- Born: December 1842 Mason County, Kentucky, U.S.
- Died: May 1912 (aged 69) Portland, Oregon, U.S.
- Occupation: Homesteader
- Known for: Leader of the Boomer movement
- Spouse: David L. Payne (common-law marriage)

= Rachel Anna Haines =

Rachel Anna Haines (1842-1912) was an American homesteader and a leader of the Boomer movement to open up the Unassigned Lands of Indian Territory. She was the common-law wife of David L. Payne and is sometimes referred to as the "Mother of Oklahoma."

==Early life==
Rachel Anna Haines was born in December 1842 in Mason County, Kentucky. During her childhood her family moved to Missouri, Iowa, and Kansas. She met David L. Payne in Doniphan County, Kansas. In 1868, her family moved to Emporia, Kansas and Rachel work as a dressmaker. Once her family had saved up enough money, they moved to California, Washington Territory, and finally settled in Portland, Oregon.

==Boomer movement==
In 1879, Haines returned to Kansas to join David L. Payne and the Boomer movement. The Boomers sought to open up the Unassigned Lands in Indian Territory (later Oklahoma Territory). In 1879, 1882, and 1884, Haines, Payne and their followers were expelled by the U.S. Army from the Unassigned Lands for illegally attempting to homestead there. During the 1884 attempt she almost shot her arresting officer, but was talked down by Payne. She was with Payne when he died on November 28, 1884, and afterward announced she and Payne had been common law married with intentions to officially wed once they had settled in the Unassigned Lands. She claimed Payne was the father of her son George.

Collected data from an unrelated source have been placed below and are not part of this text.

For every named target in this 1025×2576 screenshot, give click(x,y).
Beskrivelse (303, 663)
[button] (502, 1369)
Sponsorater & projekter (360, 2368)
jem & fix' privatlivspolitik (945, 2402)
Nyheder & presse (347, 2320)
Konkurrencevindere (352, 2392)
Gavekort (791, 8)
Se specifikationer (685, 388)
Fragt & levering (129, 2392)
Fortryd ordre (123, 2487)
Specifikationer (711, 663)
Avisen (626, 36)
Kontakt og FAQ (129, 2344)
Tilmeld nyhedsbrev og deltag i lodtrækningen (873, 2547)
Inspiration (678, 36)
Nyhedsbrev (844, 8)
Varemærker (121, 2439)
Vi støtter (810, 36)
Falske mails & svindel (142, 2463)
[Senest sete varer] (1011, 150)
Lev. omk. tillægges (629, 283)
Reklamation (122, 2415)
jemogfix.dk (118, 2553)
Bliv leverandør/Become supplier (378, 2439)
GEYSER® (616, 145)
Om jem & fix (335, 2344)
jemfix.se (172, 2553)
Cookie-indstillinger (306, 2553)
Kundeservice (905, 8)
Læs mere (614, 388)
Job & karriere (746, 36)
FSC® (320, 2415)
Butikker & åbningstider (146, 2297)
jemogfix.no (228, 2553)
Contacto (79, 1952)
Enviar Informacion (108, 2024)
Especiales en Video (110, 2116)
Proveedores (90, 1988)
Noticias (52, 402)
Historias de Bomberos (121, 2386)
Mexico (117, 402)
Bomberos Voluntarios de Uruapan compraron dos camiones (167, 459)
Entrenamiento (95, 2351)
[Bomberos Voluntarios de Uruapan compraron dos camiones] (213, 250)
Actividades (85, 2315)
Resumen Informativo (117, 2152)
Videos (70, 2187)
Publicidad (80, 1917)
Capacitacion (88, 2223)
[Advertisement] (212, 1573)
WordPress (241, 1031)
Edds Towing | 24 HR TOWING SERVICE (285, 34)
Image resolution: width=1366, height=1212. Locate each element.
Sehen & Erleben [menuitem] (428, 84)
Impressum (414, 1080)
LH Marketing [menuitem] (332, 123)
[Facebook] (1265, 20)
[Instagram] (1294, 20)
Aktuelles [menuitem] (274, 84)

In 1885, she attempted to enter the Unassigned Lands a fourth time and was again expelled. When the lands were opened in the Land Run of 1889, Haines staked a claim and began to homestead, but her claim was challenged after it was alleged she staked it early. Her homestead was cancelled in November 1894.

==Later life and death==
Haines returned to the Pacific Northwest after the loss of her homestead. When the state of Oklahoma later requested to move David L. Payne's body from Kansas to be interred in a monument in Oklahoma she refused to consent unless her homestead was returned. By that point, her former homestead had been split up and was part of Oklahoma City. For her role in advocating the settlement of Oklahoma, she is sometimes known as the "Mother of Oklahoma." She died in Portland, Oregon in May 1912.